From Figures 1–4, it is evident that the accuracy converges to some extent after 80th epoch but still it oscillates between certain values. Upon investigating, it is found that the test data provided is well shuffled and balanced. So, the instances of each class were distributed approximately equally. This gives us two advantages. The first one is that the model does not overfit (in which the validation accuracy is less than the training accuracy). The second advantage is that the data is well generalized.
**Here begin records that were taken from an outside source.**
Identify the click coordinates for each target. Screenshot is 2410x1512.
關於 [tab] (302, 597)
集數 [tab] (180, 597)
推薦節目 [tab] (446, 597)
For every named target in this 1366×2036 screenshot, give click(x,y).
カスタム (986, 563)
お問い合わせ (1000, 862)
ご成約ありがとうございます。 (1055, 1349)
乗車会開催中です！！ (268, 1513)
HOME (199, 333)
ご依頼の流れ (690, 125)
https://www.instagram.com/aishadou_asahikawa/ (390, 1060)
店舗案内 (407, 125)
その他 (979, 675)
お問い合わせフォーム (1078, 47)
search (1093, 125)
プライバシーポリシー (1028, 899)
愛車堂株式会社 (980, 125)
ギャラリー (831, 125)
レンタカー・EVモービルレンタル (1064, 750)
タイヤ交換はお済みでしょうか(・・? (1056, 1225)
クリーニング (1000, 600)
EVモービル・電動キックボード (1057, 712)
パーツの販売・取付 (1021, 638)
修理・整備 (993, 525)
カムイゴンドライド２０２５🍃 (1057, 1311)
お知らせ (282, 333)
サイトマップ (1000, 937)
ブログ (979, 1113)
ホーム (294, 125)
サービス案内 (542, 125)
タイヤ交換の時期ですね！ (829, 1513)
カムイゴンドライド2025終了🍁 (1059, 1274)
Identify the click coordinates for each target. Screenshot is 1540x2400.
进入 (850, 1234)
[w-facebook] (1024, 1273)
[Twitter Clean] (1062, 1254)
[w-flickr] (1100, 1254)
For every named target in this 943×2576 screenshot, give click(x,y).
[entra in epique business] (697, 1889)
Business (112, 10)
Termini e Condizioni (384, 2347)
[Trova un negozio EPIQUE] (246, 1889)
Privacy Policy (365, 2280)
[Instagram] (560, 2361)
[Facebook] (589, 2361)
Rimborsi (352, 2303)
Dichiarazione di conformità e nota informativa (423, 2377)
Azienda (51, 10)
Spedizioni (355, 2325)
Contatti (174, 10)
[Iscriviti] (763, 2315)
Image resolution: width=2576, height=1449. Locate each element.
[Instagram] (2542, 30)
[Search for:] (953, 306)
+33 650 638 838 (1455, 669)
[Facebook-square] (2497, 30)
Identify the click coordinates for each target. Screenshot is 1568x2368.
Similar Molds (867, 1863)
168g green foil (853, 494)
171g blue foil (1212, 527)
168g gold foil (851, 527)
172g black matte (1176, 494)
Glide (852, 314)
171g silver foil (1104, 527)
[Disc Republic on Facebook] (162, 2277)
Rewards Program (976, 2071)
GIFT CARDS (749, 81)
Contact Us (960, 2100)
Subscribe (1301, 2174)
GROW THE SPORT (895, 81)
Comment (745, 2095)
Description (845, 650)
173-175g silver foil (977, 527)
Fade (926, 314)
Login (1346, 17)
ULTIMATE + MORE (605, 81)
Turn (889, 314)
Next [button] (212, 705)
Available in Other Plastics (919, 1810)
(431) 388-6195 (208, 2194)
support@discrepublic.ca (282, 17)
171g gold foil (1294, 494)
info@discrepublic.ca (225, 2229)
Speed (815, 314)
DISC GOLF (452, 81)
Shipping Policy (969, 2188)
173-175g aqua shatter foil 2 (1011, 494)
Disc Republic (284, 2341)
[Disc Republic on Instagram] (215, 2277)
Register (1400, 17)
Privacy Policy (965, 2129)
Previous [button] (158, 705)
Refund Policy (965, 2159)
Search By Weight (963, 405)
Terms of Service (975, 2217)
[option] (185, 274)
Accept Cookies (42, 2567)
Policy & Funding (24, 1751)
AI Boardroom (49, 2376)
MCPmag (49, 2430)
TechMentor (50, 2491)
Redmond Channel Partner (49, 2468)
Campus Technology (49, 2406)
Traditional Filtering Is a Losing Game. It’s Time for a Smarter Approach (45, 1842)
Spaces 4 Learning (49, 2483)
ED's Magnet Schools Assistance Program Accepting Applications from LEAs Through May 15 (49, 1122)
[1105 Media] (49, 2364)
If we notice FPR and TPR from Tables 3 and 4, the FPR is high, while the TPR is good. The reason behind that is that if we notice equations (8) and (9), the FPR incorporates the true negatives (TNs). So, the FPR is inversely proportional to TNs. So, when TN is high, the FPR value will be low and vice versa. It means that the model counts in some samples of the other classes in the class it is training for. Similarly, the model falsely rejects some samples of the class it is training for. In other words, in equation (9), the TPR is inversely proportional to FNs.

#### 7. Conclusion

We introduce the design and the implementation of two models employing a new regularization technique that meets or exceeds previous bests on the NSL-KDD and UNSW-NP15 datasets for both classification and anomaly detection domains. The new models are tested on several datasets available in network security domain (i.e., NSL-KDD and UNSW-NB15). The simulation results represent that the performance of new models is better than those of other methods. However, there are many different ways in which one could alter model optimization to further increase test accuracy. Firstly, more could be done with data prepossessing and feature selection. For example, one could implement PCA to extract principle components, use a low variance filter, or find a different method to select important features. Additionally, with domain knowledge, one could engineer more features that may increase model effectiveness. Regarding the models, a key area could include hyperparameter tuning either manually or via an algorithm. Furthermore, experimenting with other regularizers, optimizers, and activation functions could also be worth investigation. Overall, our proposed models performed well and have resulted in satisfactory performance measures compared to existing state-of-the-art methods. For comparison purposes, Tables 3 and 4 present the performances of prior existing methods and the proposed models experimented in this paper.

#### Data Availability

Datasets used to support the findings of this study are included within the article.

#### Ethical Approval

This article does not contain any studies with human participants performed by any of the authors.

#### Conflicts of Interest

The authors declare that there are no conflicts of interest.

#### Acknowledgments

This work was supported by the Deanship of Scientific Research (DSR), King Abdulaziz University, Jeddah, under Grant no. (D-432-611-1441). The authors, therefore, gratefully acknowledge DSR’s technical and financial support.